# START OF Text provided
Graves’s German blood had served him well during a ragged early progress through seven preparatory schools. At one of these, the headmaster of Rokeby proved to be an enthusiastic admirer of German culture. He went out of his way to praise a bright new boy for speaking the language. (In Goodbye, Graves wrote that German, while never so familiar to him as French, had played a crucial role in the formation of his sensibility.) In 1909, however, when the 14-year-old Graves was sent to an old-fashioned Surrey public school called Charterhouse, the setting down of von Ranke as part of his full name on the electoral list invited a cold reception.

Businessmen’s sons, at this time, used to discuss hotly the threat, and even the necessity, of a trade war with the Reich. “German” meant “dirty German”. It meant: “cheap, shoddy goods competing with our sterling industries”. It also meant military menace, Prussianism, useless philosophy, tedious scholarship, loving music and sabre-rattling.

Graves was a born survivor. For the first – but by no means the last – time in his life, he decided to play up his Irish descent and to boast, with perfect truth, that his father, an inspector of schools, had composed the celebrated Irish ballad, Father O’Flynn. By 1957, still grieving for a son, David, who had died in 1943 while fighting for his father’s own old regiment out in Burma, Graves’s feelings about Germany had hardened. Goodbye now declared that he merely “admired” (he had previously “preferred”) his von Ranke cousins. More emphasis was placed in the revised Goodbye upon its author’s Celtic heritage than on his German antecedents.
# END OF Text provided
# START OF Available data
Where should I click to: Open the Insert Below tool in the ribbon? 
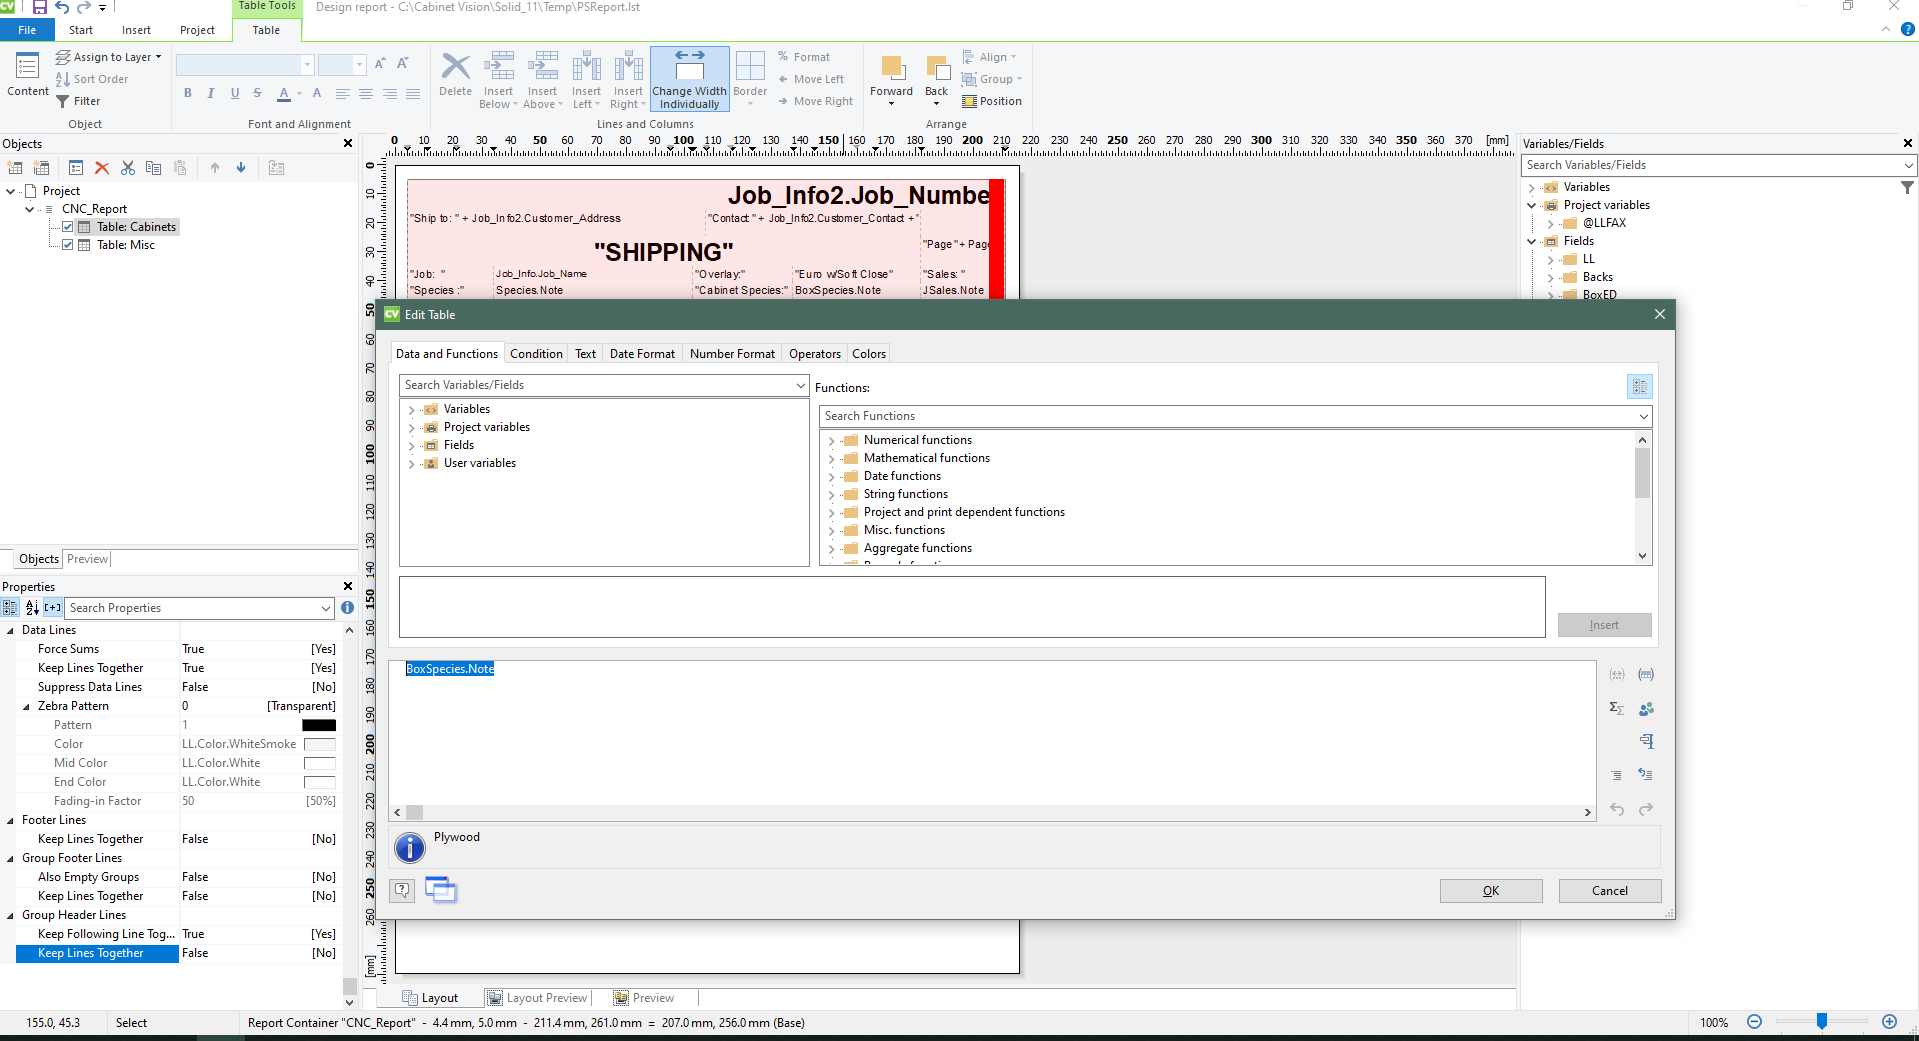498,78
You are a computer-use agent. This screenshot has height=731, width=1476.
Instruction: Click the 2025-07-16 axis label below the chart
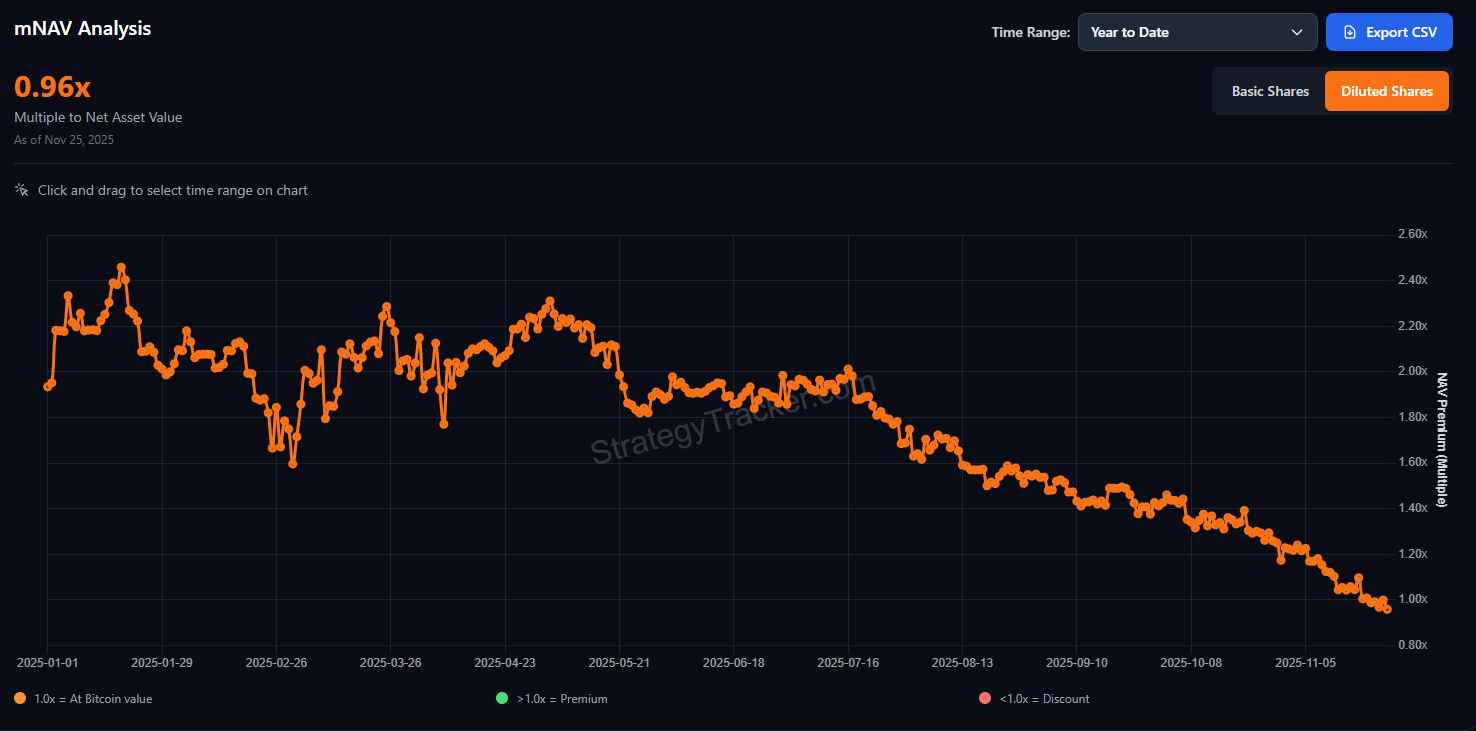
# END OF Available data
#### Exercise set
- A) Repeat word for word the stretch of the Graves passage from "Graves was a" through "his German antecedents.".
- B) Answer these from the Graves passage:
(i) How many preparatory schools did Graves pass through?
(ii) To which school was Graves sent in 1909?
(iii) What ballad did Graves's father compose?
- C) According to the Graves passage, why did Graves meet a cold reception at Charterhouse? Answer in one to three sentences.
Answer from the Graves passage alone, not the listing.

#### Results for each task
- A)
Graves was a born survivor. For the first – but by no means the last – time in his life, he decided to play up his Irish descent and to boast, with perfect truth, that his father, an inspector of schools, had composed the celebrated Irish ballad, Father O’Flynn. By 1957, still grieving for a son, David, who had died in 1943 while fighting for his father’s own old regiment out in Burma, Graves’s feelings about Germany had hardened. Goodbye now declared that he merely “admired” (he had previously “preferred”) his von Ranke cousins. More emphasis was placed in the revised Goodbye upon its author’s Celtic heritage than on his German antecedents.

- B)
(i) Seven
(ii) Charterhouse
(iii) Father O'Flynn

- C) His name was set down on the electoral list with von Ranke as part of it, which marked him as German. At that time businessmen's sons there hotly discussed a trade war with the Reich, and "German" meant "dirty German."